Due to the recent significant increase in the scale of both domestic and international cargo transportation, the transport sector is becoming an important factor in the country’s economic development. This implies the need to improve all links in the cargo transportation chain. A key role in it is played by logistics centers, which in their activities must meet both state (CO 2 emissions, reduction in road load, increase in transportation safety, etc.) and commercial (cargo transportation in the shortest time and at the lowest cost) requirements. The objective of the paper is freight transportation from China to European countries, reflecting issues of CO 2 emissions, reduction in road load, and increase in transportation safety. Transport operations from the manufacturer to the logistics center are especially important in this chain, since the efficiency of transportation largely depends on the decisions made by its employees. They select the appropriate types of transport (air, sea, rail, and road transport) and routes for a specific situation.
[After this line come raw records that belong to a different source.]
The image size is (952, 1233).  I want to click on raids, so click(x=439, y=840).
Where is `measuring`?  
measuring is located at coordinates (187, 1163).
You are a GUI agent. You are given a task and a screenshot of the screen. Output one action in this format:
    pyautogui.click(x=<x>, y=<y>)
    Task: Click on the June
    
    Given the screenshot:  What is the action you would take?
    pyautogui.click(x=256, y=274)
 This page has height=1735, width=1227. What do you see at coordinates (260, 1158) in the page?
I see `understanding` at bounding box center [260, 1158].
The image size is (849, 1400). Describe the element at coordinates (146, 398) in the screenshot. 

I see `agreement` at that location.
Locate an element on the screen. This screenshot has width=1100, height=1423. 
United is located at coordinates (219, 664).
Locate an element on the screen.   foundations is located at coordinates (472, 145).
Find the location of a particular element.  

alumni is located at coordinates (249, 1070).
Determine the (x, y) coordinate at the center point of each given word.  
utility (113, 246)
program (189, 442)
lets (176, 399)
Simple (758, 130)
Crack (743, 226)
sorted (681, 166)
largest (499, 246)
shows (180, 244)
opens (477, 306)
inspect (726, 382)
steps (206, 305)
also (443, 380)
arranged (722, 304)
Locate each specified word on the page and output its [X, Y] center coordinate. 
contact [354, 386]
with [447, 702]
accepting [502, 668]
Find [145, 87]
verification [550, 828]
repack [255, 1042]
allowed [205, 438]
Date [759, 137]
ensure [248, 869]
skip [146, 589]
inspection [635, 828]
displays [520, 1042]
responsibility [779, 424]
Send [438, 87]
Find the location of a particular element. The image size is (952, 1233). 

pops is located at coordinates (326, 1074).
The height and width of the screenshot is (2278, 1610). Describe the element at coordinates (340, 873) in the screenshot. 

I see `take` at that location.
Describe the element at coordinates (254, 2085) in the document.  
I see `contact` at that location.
In methodology, the analyzed problem can be presented as a dynamic multi-criteria decision model. It is assumed that the decision-maker—the manager responsible for planning transportation operations—is interested in achieving three basic goals: financial goal minimizing total delivery costs from factories to the logistics center, environmental goal minimizing the negative impact of supply chain operations on the environment, and high level of customer service goal minimizing delivery times from factories to the logistics center. The proposed methodology allows one to reduce the total carbon dioxide emission by 1.1 percent and the average duration of cargo transportation by 1.47 percent. On the other hand, the total cost of their delivery increases by 1.25 percent. By combining these, it is possible to create optimal transportation options, effectively use vehicles, reduce air pollution, and increase the quality of customer service. All this would significantly contribute to the country’s socio-economic development. It is proposed to solve this complex problem based on a dynamic multi-criteria model. In this paper, the problem of constructing a schedule of transport operations from factories to a logistics center is considered. The analyzed problem can be presented as a dynamic multi-criteria decision model. Linear programming and the AHP method were used to solve it.

Suggested Citation

  • Veslav Kuranovič & Leonas Ustinovichius & Maciej Nowak & Darius Bazaras & Edgar Sokolovskij, 2025. "Improving the Freight Transportation System in the Context of the Country’s Economic Development," Sustainability, MDPI, vol. 17(14), pages 1-17, July.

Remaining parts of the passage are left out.